(Beginning of Dataset excerpts)

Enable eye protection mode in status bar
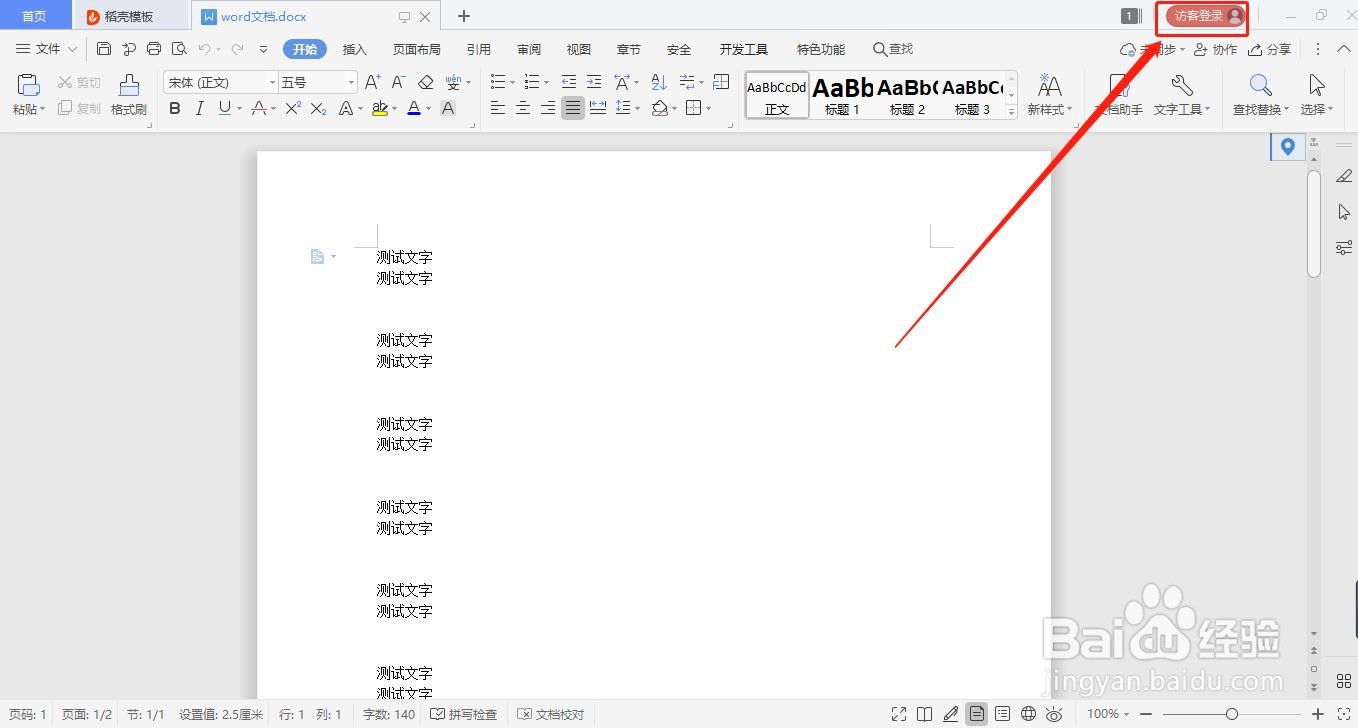Viewport: 1358px width, 728px height. pyautogui.click(x=1055, y=714)
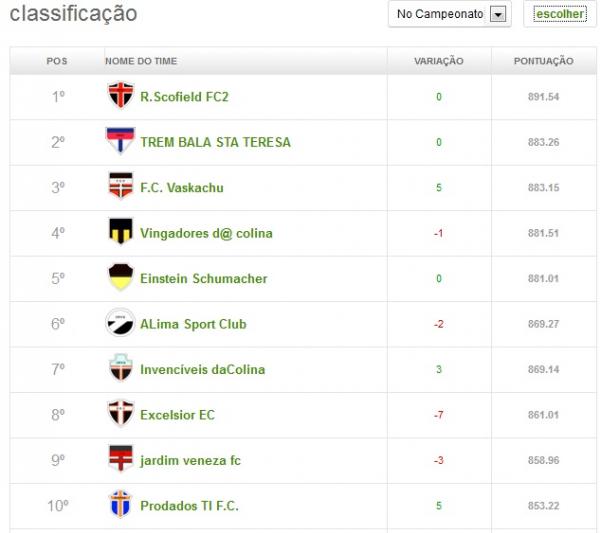The height and width of the screenshot is (533, 600).
Task: Sort by the PONTUAÇÃO column header
Action: pyautogui.click(x=543, y=61)
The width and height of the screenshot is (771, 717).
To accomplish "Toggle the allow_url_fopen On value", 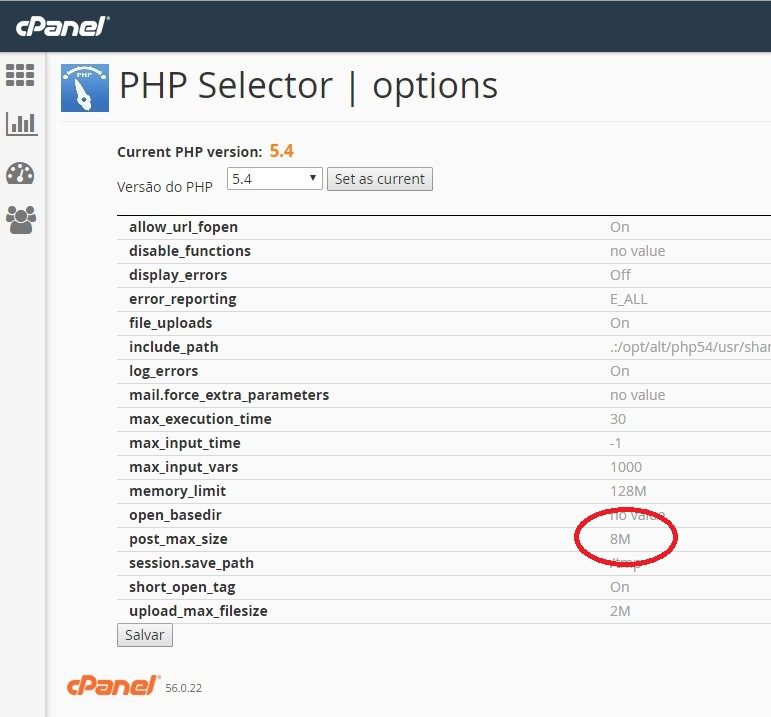I will point(620,227).
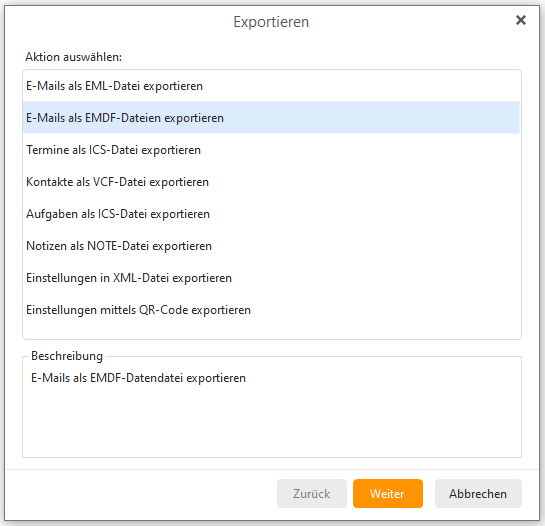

(End of Dataset excerpts)

About this exercise = Give the lines exactly, from the first line of the entries to the line with "The width and", both ends included. Skip the pictures.

Finished exercise =
Enable eye protection mode in status bar
Viewport: 1358px width, 728px height. pyautogui.click(x=1055, y=714)
The height and width of the screenshot is (533, 600).
Task: Sort by the PONTUAÇÃO column header
Action: pyautogui.click(x=543, y=61)
The width and height of the screenshot is (771, 717).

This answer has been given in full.